* [Exercise details]
Return every line of the items below that contains the word "Given".

* [Excerpted data]

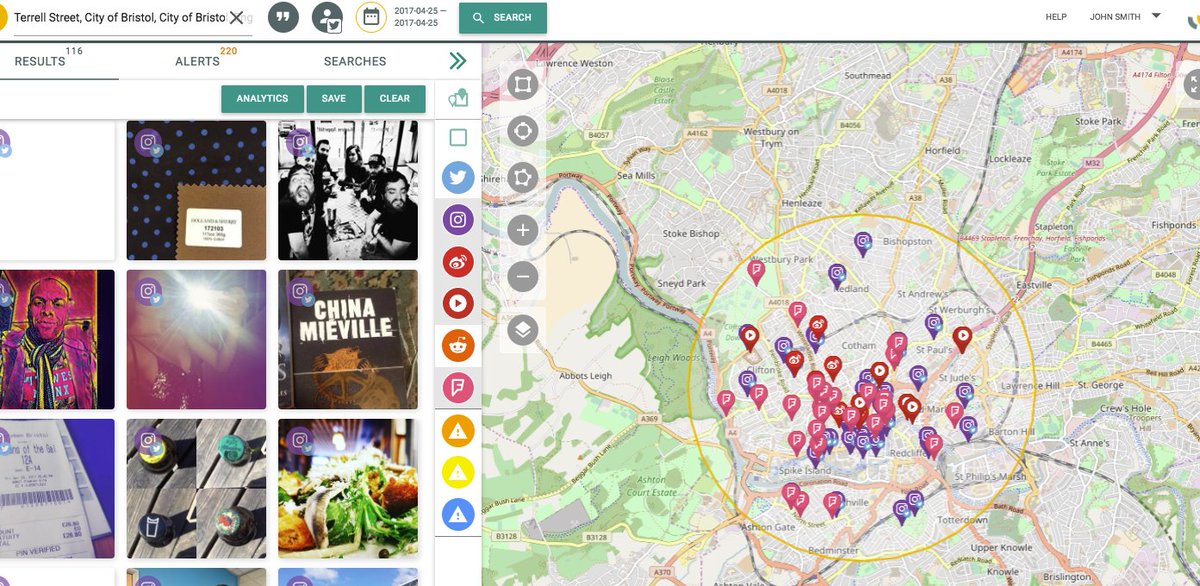This screenshot has height=586, width=1200.
Task: Open the ANALYTICS view
Action: (262, 98)
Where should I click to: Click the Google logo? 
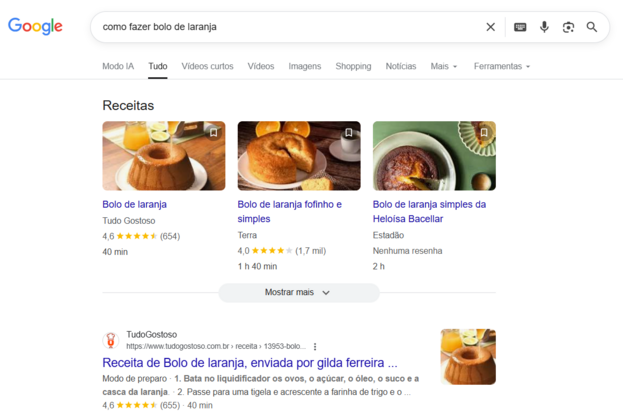35,27
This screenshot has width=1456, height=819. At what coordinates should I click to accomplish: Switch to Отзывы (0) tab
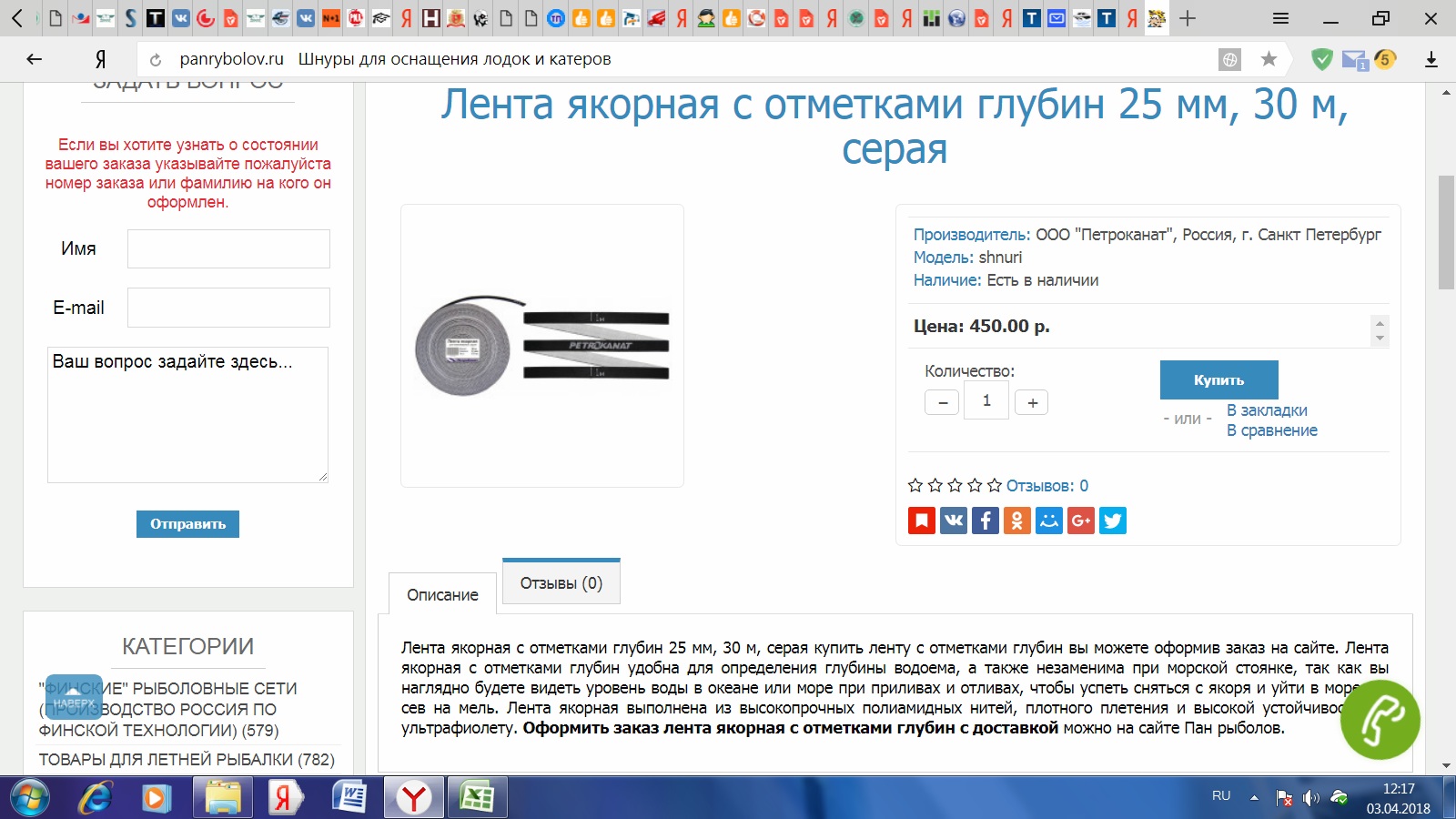pyautogui.click(x=561, y=582)
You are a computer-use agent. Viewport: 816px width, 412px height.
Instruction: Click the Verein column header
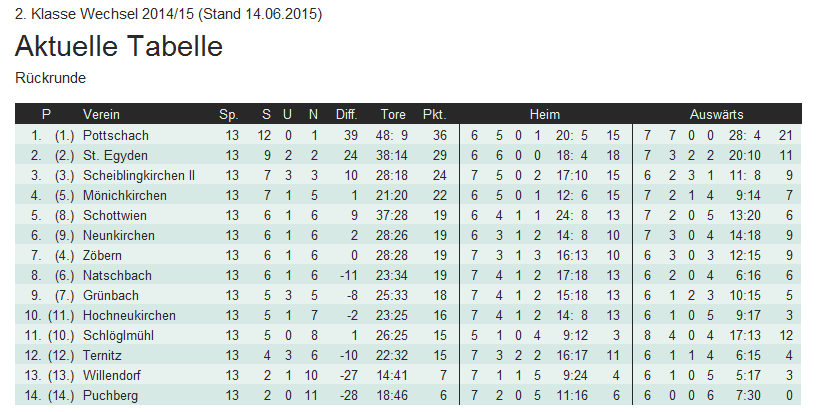101,114
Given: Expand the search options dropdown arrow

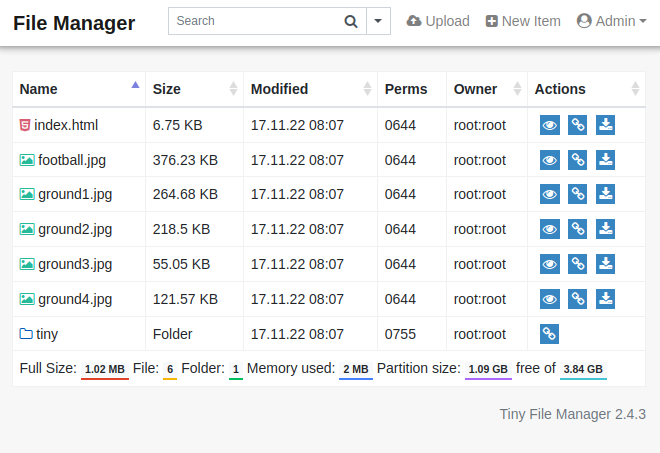Looking at the screenshot, I should coord(378,21).
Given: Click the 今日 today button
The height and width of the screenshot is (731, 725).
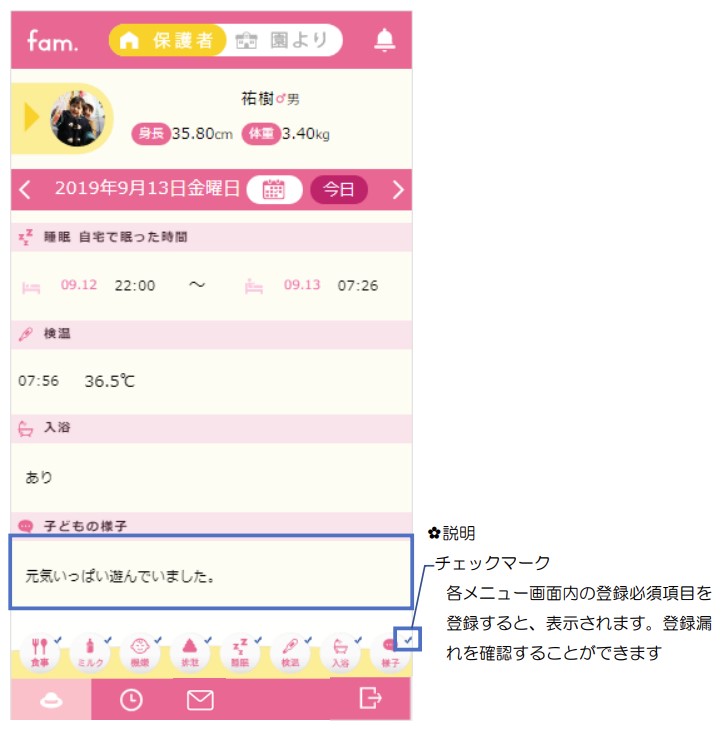Looking at the screenshot, I should click(x=339, y=189).
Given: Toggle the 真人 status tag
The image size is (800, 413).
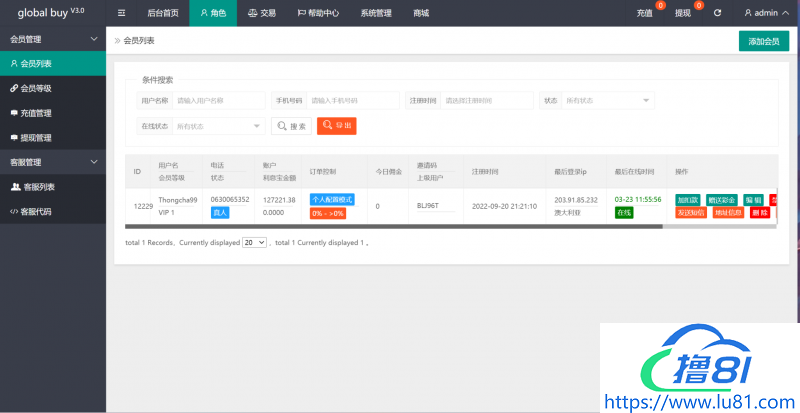Looking at the screenshot, I should 219,213.
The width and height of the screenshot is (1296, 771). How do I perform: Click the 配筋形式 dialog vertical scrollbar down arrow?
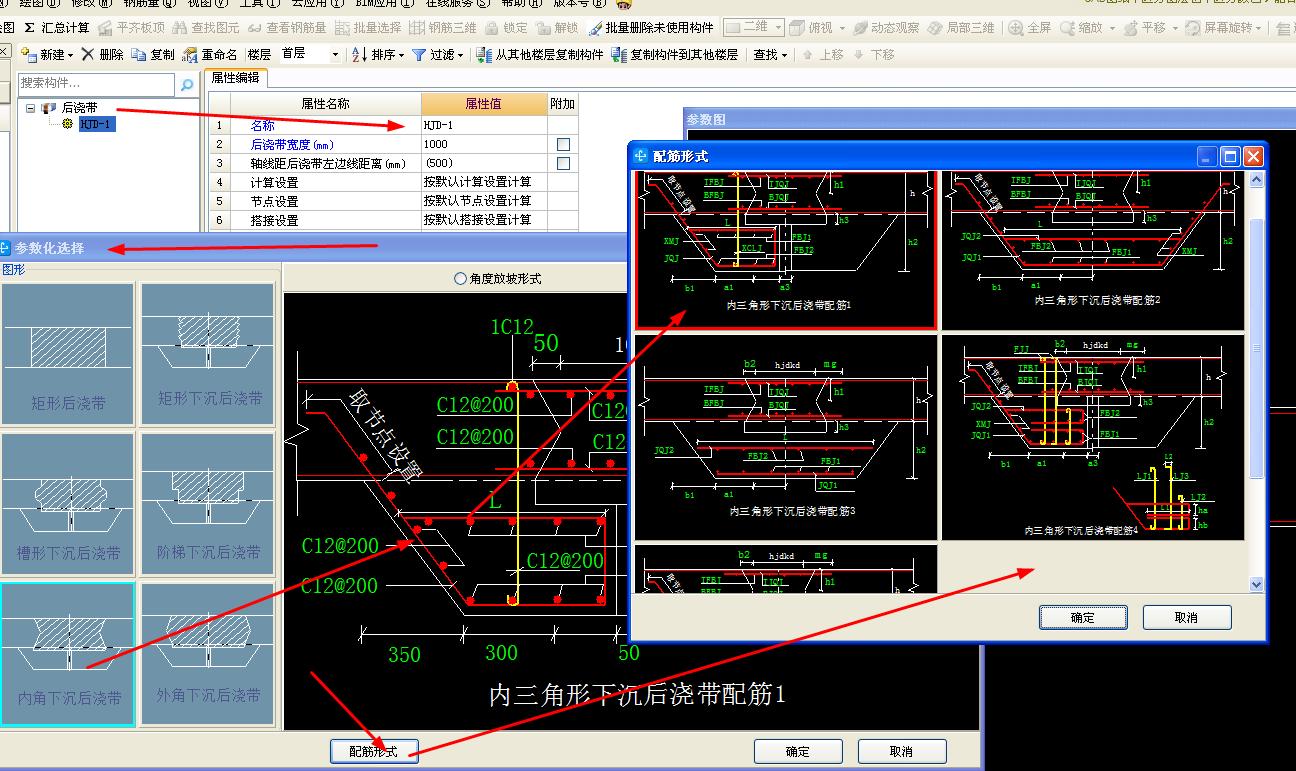coord(1257,585)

* [Solution for this exercise]
Given: Expand the search options dropdown arrow
Given: Click the 今日 today button
Given: Toggle the 真人 status tag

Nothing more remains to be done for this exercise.